### PROBLEM TO WORK ON
Among the lines of the data, copy those that hold "accomplish".

### RECORDS PROVIDED
▬▬▬▬▬▬
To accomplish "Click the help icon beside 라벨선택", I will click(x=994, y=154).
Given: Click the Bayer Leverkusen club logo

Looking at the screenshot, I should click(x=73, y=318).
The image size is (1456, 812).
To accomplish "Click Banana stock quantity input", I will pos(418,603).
▬▬▬▬▬▬
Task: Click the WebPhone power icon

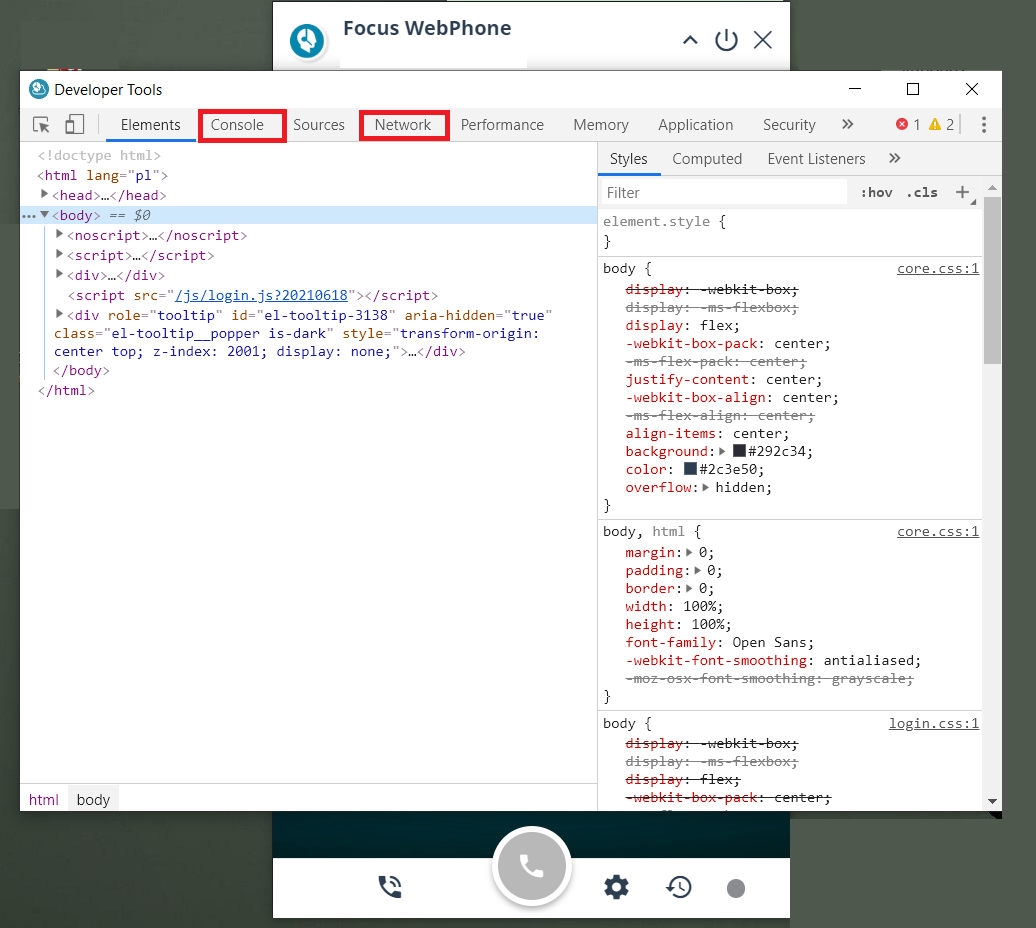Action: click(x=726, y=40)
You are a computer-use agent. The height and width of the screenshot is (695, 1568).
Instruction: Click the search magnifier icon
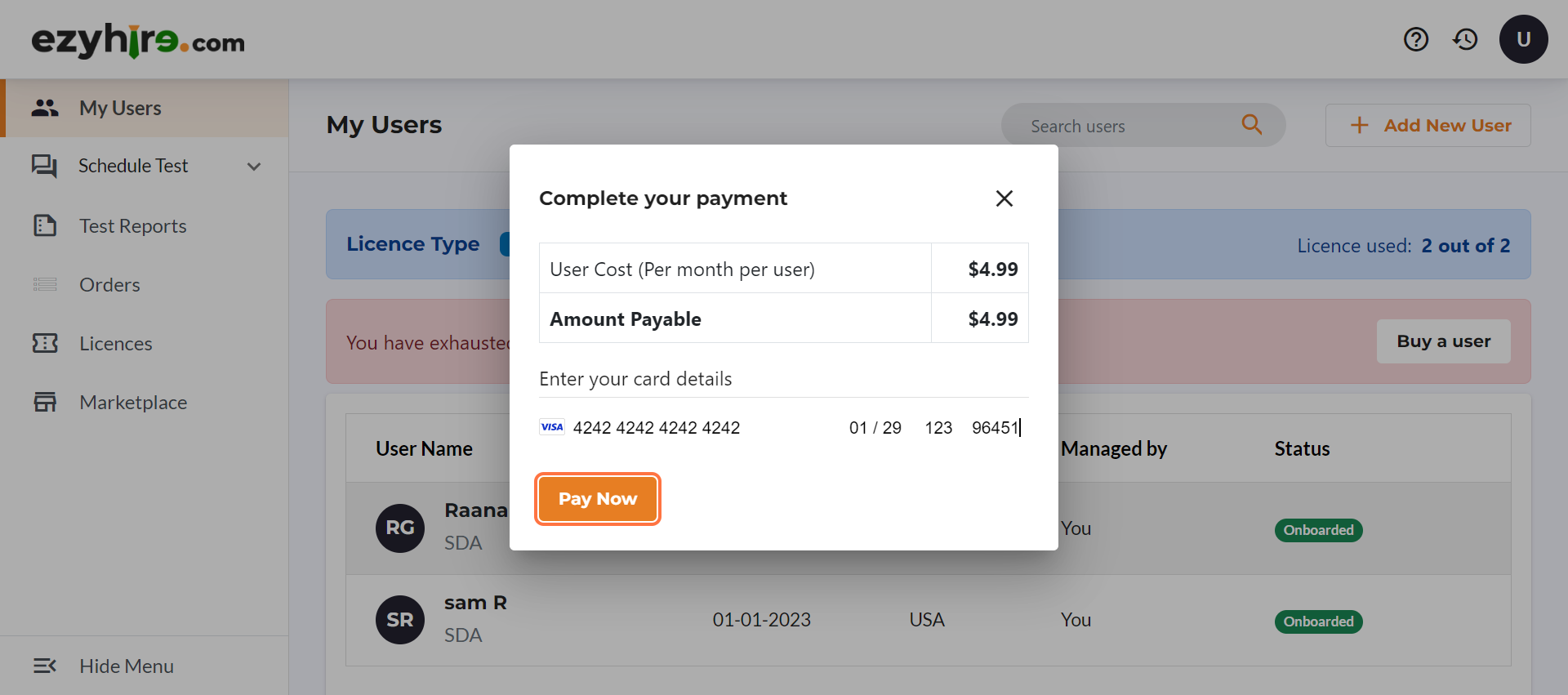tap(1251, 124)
▬▬▬▬▬▬
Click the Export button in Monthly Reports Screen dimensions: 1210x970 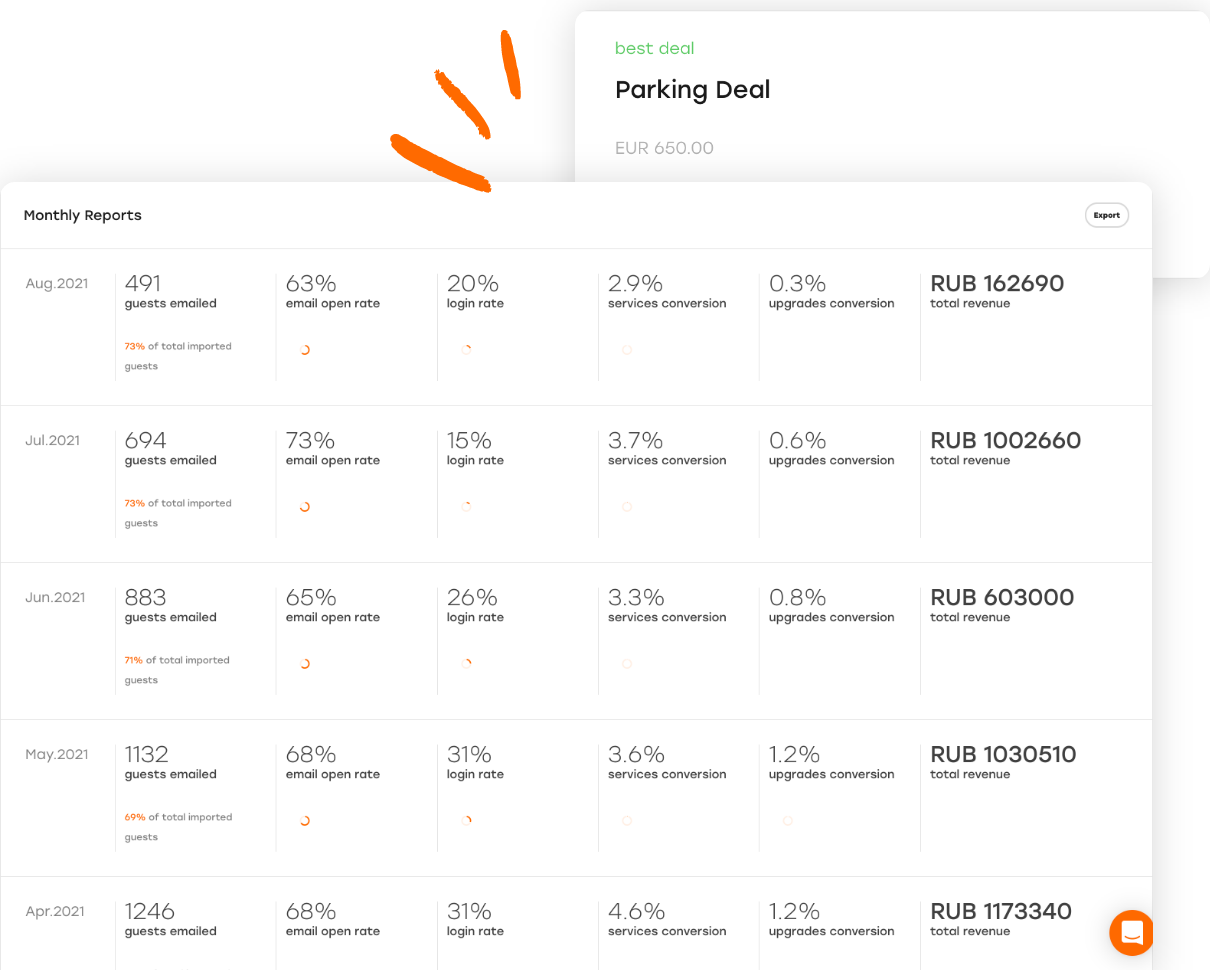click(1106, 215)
▬▬▬▬▬▬
### RESULT
To accomplish "Click the help icon beside 라벨선택", I will click(x=994, y=154).
To accomplish "Click Banana stock quantity input", I will pos(418,603).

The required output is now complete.